Continue readingPracticing Radical Acceptance Of The Fact That I Should Stop Radically Accepting Things
Today–a random day because I fell behind in blog post writing–I read a post on bluesky by Taco Bell Quarterly, (self-described as “The World’s Most Prestigious Literary Magazine. Unaffiliated with Daddy Taco. We publish the boundaries of cease and desist.”) that plainly stated the truth that most writers face: “You’re not going to make any money doing this and no one is going to read it, so you must hope for a secret third thing to happen“. This, no matter how many people might wish to deny it or refuse to except it, is the truth of being a writer in this day and age.
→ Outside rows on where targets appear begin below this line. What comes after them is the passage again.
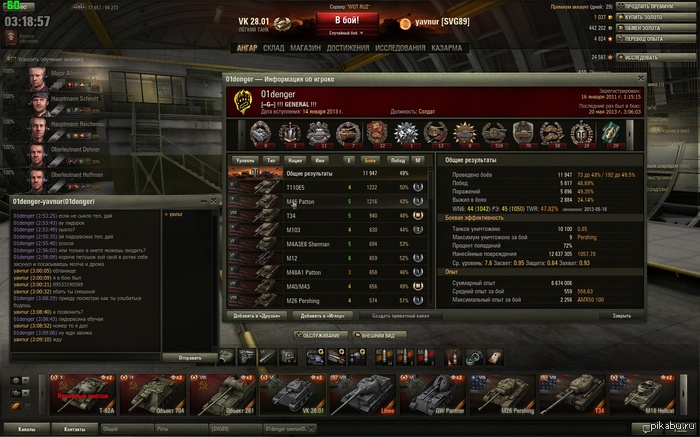Switch to the СКЛАД tab
700x437 pixels.
[x=275, y=47]
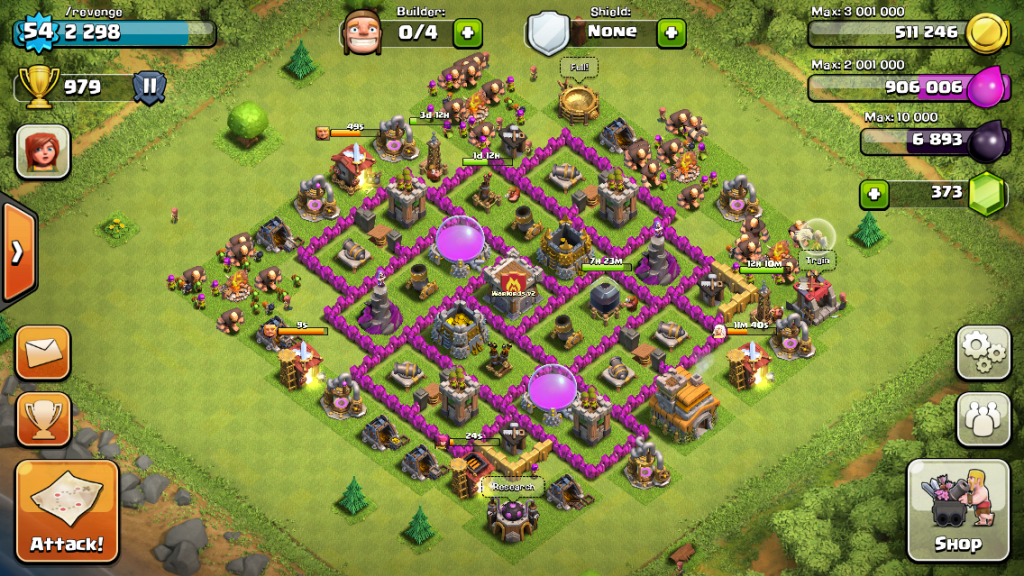The height and width of the screenshot is (576, 1024).
Task: Tap the red-haired archer profile icon
Action: pos(43,152)
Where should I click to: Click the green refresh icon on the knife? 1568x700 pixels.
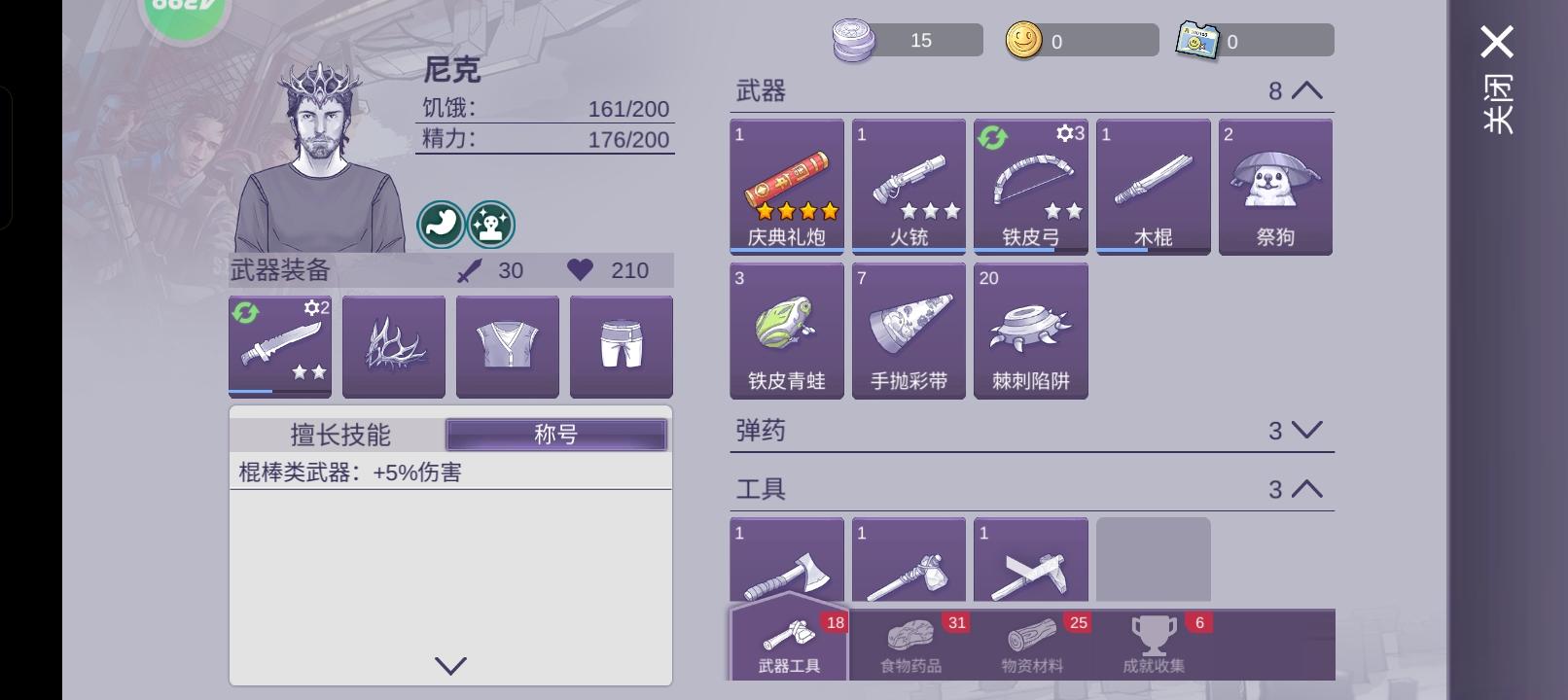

Whatever that third thing is, though, is up to you, and the replies to this post were full of people giving voice, in varying degrees of sincerity, to what that third thing is for them. Most (ignoring all the people who missed the point by trying to get around thing two by saying “someone reading it and enjoying it”) of them fall into pretty standard categories such as “spite,” “to have done the thing,” or “because I need to,” but the one that I keep thinking about is someone quoting the post and asking the respondants “At what point does ‘artist dies penniless’ stop feeling like the artist in question just wasn’t sufficiently zen?” Because that’s the side of this that doesn’t get considered enough, you know? We’re all so ready to find reasons to write other than getting paid or making a living or being able to support ourselves, and it’s a good thing that we do that since finding our own purpose is more likely to play out positively than trying to make a living at it, but it’s still worth thinking about the fact that we’re essentially papering over a massive, systemic issue with acceptance and inner strength.